Open http://127.0.0.1:5000 — enter patient data, upload VCF files or manually enter variants, and generate AI-powered clinical reports.

Run — Genomic Co-Pilot (Triage Dashboard)

cd GenomicSophia
pip install -r requirements.txt
python app.py

Open http://127.0.0.1:5001 — the dashboard auto-loads and ranks all CSV files from samples/ on startup.

Run — CLI Batch Analysis

# Set API key
set ANTHROPIC_API_KEY=sk-ant-...

# Analyze one or more CSV files
python variant_analysis_ai.py samples/patient1.csv samples/patient2.csv --output results.csv

⚙️ Configuration

LLM Provider Setup

You can configure your LLM provider in two ways:

  1. Via the UI — Click ⚙️ API Key in the dashboard header, select your provider, paste your key, and save.
  2. Via environment variables:
# Set one of the following before launching
set ANTHROPIC_API_KEY=your-key     # Anthropic Claude (recommended)
set GEMINI_API_KEY=your-key        # Google Gemini
set OPENAI_API_KEY=your-key        # OpenAI GPT-4o

Note: If no API key is provided, both interfaces operate in Offline Deterministic Mode using built-in expert rule-bases that cover 21+ actionable oncological genes (EGFR, KRAS, BRAF, PIK3CA, ALK, BRCA1/2, RET, NTRK, MET, and more).
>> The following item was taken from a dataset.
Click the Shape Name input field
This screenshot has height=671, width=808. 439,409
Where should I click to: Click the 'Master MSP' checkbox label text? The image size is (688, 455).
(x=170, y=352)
🧪 Usage — GenomicOracle (Full Analysis)

1. Enter Patient Data

Fill in the patient's name, age, gender, and clinical condition (e.g., Lung Adenocarcinoma).

2. Provide Genetic Variants

  • Upload a VCF file, or
  • Manually enter variants (Gene, HGVS notation, Zygosity)
  • Or click Load Sample Data to try one of 5 pre-built clinical scenarios

3. Run AI Analysis

The platform will:

  • Annotate variants against ClinVar
  • Score pathogenicity with the Variational Quantum Circuit
  • Search for multi-variant interactions via Grover-inspired quantum search
  • Generate an LLM-powered clinical oncology report (or expert rule-base fallback)

4. Explore Results

  • Read targeted therapy recommendations aligned with NCCN/ESMO guidelines
  • Chat with the AI about the patient's genomic profile
  • Download the report as a PDF

5. Train the Quantum Model (optional)

Navigate to the ⚛ Train Quantum Model page to run the VQC training pipeline with live loss convergence visualization.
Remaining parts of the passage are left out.